No Reino Unido, a Ardana PLC e a Phoqus Pharmaceuticals PLC entraram em administração de insolvência por falta de caixa. A Lonza Group AG, empresa suíça que faz ingredientes químicos para a indústria farmacêutica, anunciou esta semana que provavelmente não conseguirá atingir suas metas de lucro para o ano como um todo porque pequenas empresas iniciantes estão fazendo menos pedidos.

“Várias companhias vão ter muita dificuldade para sobreviver”, diz Aisling Burnand, diretor-presidente da BioIndustry, uma associação do setor no Reino Unido.

A americana Arena Pharmaceuticals Inc., de San Diego, Califórnia, tem caixa o bastante – entre US$ 160 milhões e US$ 175 milhões, aproximadamente – para finalizar estudos e dar entrada na agência de vigilância sanitária dos EUA, a FDA, de uma droga para controle de peso chamada Iorcaserin. Mas vai precisar de mais dinheiro para levá-la ao mercado, se for aprovada. “Se os mercados não cooperarem, teremos um problema”, diz o diretor-presidente Jack Lief.
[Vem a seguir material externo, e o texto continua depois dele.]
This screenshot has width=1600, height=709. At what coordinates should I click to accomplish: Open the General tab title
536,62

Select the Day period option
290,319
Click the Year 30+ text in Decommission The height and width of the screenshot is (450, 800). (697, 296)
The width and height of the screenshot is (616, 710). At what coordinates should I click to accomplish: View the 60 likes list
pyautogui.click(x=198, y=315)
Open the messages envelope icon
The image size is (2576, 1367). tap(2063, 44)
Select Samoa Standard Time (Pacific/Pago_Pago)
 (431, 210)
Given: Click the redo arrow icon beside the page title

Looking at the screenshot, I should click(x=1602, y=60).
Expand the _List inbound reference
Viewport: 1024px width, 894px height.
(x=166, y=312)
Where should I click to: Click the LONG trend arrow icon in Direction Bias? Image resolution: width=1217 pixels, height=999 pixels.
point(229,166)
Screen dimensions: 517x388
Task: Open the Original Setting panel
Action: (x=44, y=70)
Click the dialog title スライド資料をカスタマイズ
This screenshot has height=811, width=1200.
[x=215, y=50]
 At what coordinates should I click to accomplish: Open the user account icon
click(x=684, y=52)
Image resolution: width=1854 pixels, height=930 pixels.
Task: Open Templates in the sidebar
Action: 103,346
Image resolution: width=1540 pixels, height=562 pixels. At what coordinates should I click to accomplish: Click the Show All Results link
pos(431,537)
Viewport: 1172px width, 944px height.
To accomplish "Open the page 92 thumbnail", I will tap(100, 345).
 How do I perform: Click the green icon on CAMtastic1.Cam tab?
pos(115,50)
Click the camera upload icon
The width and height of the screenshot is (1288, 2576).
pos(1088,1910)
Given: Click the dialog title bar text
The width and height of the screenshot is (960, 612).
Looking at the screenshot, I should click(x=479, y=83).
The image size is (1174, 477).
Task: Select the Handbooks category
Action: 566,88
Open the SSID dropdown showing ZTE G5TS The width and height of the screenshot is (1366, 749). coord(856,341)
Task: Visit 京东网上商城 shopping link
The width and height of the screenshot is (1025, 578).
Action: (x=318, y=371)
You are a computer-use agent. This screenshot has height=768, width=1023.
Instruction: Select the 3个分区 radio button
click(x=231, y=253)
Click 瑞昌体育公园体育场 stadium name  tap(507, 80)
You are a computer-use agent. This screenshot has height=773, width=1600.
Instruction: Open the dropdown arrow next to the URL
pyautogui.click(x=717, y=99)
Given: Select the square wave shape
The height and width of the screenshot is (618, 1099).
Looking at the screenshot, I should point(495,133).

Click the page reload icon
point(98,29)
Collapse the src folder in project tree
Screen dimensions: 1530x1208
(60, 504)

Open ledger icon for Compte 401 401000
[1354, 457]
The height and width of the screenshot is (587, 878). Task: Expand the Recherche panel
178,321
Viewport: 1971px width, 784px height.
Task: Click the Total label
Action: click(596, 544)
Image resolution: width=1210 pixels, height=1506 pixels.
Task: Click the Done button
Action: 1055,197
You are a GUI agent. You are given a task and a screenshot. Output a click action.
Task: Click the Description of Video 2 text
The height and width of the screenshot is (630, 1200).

Muitas companhias estão se debatendo para achar novas fontes de dinheiro. O Wellcome Trust, instituição de caridade sediada em Londres que financia pesquisa médica, viu o número de companhias de biotecnologia que o procuram dobrar nos últimos 12 meses, diz Richard Seabrook, diretor de desenvolvimento de negócios e transferência de tecnologia.

Geralmente, a instituição prefere usar seu orçamento anual de 65 milhões de libras para financiar projetos em estágios iniciais, antes de estudos em humanos. Mas ela está recebendo mais pedidos de empresas que precisam de dinheiro para os testes clínicos – verba que normalmente elas obteriam no mercado ou em parcerias com grandes farmacêuticas, diz Seabrook. (The Wall Street Journal)
(Valor Econômico, 30/10)

Fonte: Jornal da Ciência 3631, 30 de outubro de 2008.